◆ Stored records:
....

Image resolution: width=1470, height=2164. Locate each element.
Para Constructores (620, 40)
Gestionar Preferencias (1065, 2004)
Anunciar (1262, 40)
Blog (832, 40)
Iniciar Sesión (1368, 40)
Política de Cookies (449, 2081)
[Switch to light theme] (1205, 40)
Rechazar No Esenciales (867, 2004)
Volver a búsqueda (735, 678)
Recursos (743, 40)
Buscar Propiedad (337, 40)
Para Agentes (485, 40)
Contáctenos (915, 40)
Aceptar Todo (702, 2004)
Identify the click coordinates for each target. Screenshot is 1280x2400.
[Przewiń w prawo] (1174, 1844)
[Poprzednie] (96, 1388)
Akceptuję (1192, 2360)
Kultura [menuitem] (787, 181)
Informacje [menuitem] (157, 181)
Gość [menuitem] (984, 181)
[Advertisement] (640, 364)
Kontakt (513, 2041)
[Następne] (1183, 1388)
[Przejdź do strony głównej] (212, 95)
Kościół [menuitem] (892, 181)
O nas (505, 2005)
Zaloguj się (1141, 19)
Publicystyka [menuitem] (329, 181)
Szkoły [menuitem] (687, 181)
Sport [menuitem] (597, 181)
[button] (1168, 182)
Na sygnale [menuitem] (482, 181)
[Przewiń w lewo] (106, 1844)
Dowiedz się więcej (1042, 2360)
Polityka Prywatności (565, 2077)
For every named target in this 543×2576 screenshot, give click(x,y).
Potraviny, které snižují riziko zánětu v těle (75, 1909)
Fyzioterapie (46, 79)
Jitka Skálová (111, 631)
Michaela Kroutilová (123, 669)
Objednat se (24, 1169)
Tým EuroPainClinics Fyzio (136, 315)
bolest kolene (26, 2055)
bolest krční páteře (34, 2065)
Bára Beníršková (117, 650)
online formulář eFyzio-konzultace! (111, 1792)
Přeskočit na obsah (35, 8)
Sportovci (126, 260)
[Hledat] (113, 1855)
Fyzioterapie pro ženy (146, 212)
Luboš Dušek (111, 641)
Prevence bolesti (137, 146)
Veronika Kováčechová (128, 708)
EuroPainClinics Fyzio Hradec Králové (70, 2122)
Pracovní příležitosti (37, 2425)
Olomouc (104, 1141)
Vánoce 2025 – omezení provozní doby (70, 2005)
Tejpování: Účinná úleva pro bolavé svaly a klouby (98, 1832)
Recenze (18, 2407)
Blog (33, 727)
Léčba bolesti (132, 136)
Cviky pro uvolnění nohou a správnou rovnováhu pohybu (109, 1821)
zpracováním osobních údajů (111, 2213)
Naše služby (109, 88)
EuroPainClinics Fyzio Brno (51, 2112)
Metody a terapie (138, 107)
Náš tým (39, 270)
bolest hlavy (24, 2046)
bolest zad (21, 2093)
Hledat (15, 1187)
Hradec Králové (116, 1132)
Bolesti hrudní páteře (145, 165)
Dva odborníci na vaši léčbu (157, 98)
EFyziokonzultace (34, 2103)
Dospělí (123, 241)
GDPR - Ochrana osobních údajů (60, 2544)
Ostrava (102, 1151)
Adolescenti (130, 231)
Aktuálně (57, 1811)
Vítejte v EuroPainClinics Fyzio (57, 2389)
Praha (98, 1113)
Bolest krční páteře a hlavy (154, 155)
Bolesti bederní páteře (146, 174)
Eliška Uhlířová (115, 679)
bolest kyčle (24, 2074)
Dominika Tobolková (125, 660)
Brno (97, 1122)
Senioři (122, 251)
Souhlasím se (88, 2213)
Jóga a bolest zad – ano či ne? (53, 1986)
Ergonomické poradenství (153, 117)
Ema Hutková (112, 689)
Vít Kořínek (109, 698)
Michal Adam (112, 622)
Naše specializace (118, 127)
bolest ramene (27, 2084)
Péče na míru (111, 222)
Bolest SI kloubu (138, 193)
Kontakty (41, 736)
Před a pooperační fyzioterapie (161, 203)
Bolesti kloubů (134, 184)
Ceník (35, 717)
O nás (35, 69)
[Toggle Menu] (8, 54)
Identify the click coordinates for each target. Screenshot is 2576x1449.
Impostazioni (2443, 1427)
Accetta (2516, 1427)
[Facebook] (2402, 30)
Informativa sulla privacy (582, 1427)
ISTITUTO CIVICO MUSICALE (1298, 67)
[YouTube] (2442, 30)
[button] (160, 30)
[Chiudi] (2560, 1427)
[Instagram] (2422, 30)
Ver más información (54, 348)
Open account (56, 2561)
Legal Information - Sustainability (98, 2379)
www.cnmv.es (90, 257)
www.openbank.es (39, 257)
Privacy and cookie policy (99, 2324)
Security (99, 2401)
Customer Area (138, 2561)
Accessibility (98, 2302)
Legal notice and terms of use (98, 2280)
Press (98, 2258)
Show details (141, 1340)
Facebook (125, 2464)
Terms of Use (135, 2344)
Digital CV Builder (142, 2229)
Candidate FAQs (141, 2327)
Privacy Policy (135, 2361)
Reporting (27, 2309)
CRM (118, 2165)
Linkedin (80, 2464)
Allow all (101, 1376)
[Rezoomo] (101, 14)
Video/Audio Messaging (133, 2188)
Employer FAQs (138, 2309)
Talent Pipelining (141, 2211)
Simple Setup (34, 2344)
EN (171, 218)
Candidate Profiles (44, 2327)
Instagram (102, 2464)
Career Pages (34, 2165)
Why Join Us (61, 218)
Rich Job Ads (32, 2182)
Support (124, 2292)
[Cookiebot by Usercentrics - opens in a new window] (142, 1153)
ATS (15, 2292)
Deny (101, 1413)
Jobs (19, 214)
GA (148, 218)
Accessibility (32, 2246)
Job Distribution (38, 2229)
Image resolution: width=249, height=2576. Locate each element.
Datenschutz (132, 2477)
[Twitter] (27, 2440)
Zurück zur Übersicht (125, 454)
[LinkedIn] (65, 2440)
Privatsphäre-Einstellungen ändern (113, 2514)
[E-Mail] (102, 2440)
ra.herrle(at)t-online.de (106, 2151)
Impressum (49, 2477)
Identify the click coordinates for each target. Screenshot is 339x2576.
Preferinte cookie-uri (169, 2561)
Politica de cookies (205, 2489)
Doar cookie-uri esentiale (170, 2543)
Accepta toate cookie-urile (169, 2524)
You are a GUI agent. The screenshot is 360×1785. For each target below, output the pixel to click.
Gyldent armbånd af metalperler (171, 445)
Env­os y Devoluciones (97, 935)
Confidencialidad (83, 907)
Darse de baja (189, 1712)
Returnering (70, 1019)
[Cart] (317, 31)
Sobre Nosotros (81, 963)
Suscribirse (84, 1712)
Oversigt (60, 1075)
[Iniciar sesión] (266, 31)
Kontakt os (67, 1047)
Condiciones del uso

....

◆ Action item: What you return must be an exact retyping of the lines above starting at the line with "Luboš Dušek (111, 641)" and ending at the line with "Dva odborníci na vaši léčbu (157, 98)", and nothing besides.

◆ Answer to the exercise:
Luboš Dušek (111, 641)
Prevence bolesti (137, 146)
Veronika Kováčechová (128, 708)
EuroPainClinics Fyzio Hradec Králové (70, 2122)
Pracovní příležitosti (37, 2425)
Olomouc (104, 1141)
Vánoce 2025 – omezení provozní doby (70, 2005)
Tejpování: Účinná úleva pro bolavé svaly a klouby (98, 1832)
Recenze (18, 2407)
Blog (33, 727)
Léčba bolesti (132, 136)
Cviky pro uvolnění nohou a správnou rovnováhu pohybu (109, 1821)
zpracováním osobních údajů (111, 2213)
Naše služby (109, 88)
EuroPainClinics Fyzio Brno (51, 2112)
Metody a terapie (138, 107)
Náš tým (39, 270)
bolest hlavy (24, 2046)
bolest zad (21, 2093)
Hledat (15, 1187)
Hradec Králové (116, 1132)
Bolesti hrudní páteře (145, 165)
Dva odborníci na vaši léčbu (157, 98)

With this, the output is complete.